■ **SUPPLIED PASSAGE**
Architects as well as senior engineers are most often faced not only with technical but also with organisational challenges when they try to extend or adjust existing enterprise solutions. In contrast to small and medium-sized corporations, the IT governance process of huge enterprises most likely includes a group of different stakeholders who need to decide on pre-defined quality gates necessary to pass before changes can be put to live. Some quality gates will focus on the business value, others will focus on security, the next on operational costs and so forth. The documentation ranges from various MS Word documents, MS Powerpoint or Keynote presentations as well as MS Excel cost calculations sheets. In the best case all the artifacts are collected in a folder on a shared drive accessible by project managers.
A different documentation approach
Recently faced with these challenges for one of our clients, I got a hint to check the arch42 approach for documenting a 360° view on architecture. I did so and I’m going to share my experience of using this template via Atlassian Confluence. In the following, I will present just the chapter structure suggested by the arch42 standard. The reader will find a very brief summary of the intended use as well as my experience working with the format.
Introduction and Goals
According to the documentation standard this section should be used to describe the underlying business goals, functional requirements, quality goals as well as stakeholders and their expectations.
Working in enterprises often means negotiation with many different business as well as technical groups who need to contribute to get a feature done. By providing not only information about the intended solution, but also background information why this feature has been chosen and how it aligns to the company strategy, saved me a lot of discussion and arguing time.
The stakeholder list became one of the most valuable parts. Just by having all the stakeholders, their incentives as well as contact information in a single place, opened quite some doors more easily.
According to the standard, this section should cover any kind of constraints limiting the architect in design and implementation decisions.
By splitting the constraints into organisational and technical ones, I was able to address the different target groups of decision makers and technical people quite easily. Phrasing the organisational constraints supported the steering committee to remove blockers when possible. The technical constraints supported engineers in coming to concise decisions regarding certain technologies, service etc.
Context and Scope
The standard suggests to provide a clear picture of the boundaries of the system to build and its external dependencies.

■ **INSTRUCTION**
Please carry on the article above about documenting enterprise architecture with the arch42 template, starting right after its last sentence.

■ **MATERIAL PROVIDED**
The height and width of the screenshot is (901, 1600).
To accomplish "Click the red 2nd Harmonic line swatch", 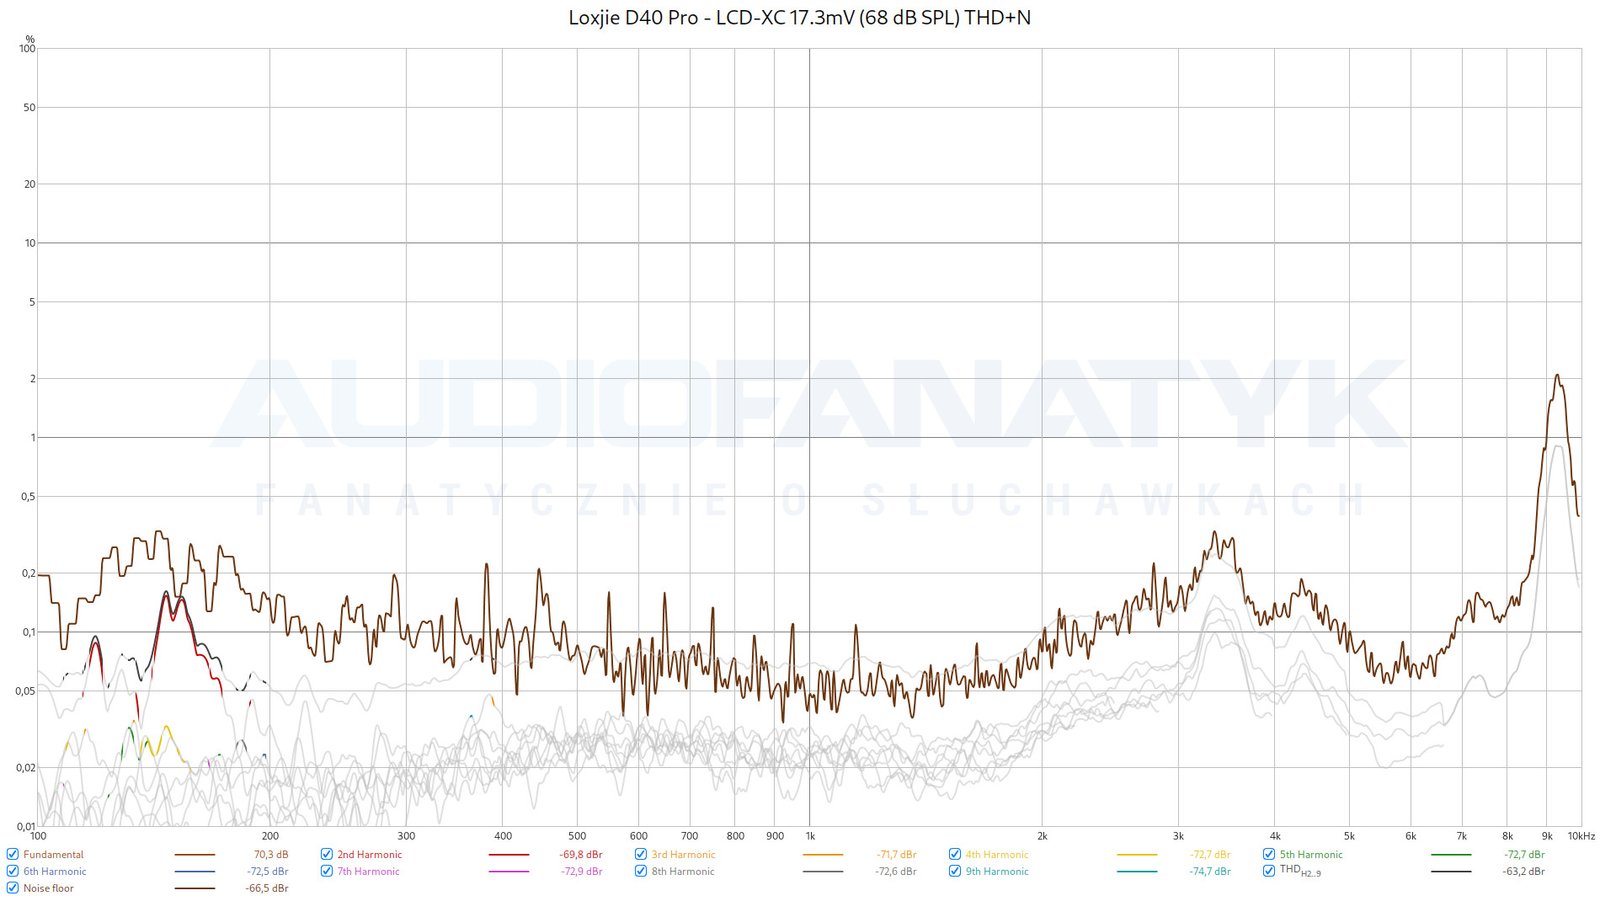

■ **RESULT FOR THIS TASK**
As with constraints, this section has been split into a business and technical section. The business context was used for any communication with product managers and stakeholders to emphasize how the new feature would be integrated into existing solutions. Showing the missing links within the existing landscape was easier while having diagrams and high-level blocks at hand.
The technical context was used to explain the existing technical landscape to engineers. It helped to highlight information gaps in understanding the status quo. In contrast to the business context, the technical context changed continuously during the project. As is often the case in enterprises, the knowledge about existing services, technical interfaces etc. is distributed among the various departments. Therefore, the depth of information varies a lot. Using the context and scope document to highlight the current level of understanding the existing service landscape, helped to keep an overview of progress and "black holes.”
The standard suggests to provide fundamental decisions and solution strategies regarding the final architecture here. This section is supposed to describe the decomposed components of the system as well as technology decisions.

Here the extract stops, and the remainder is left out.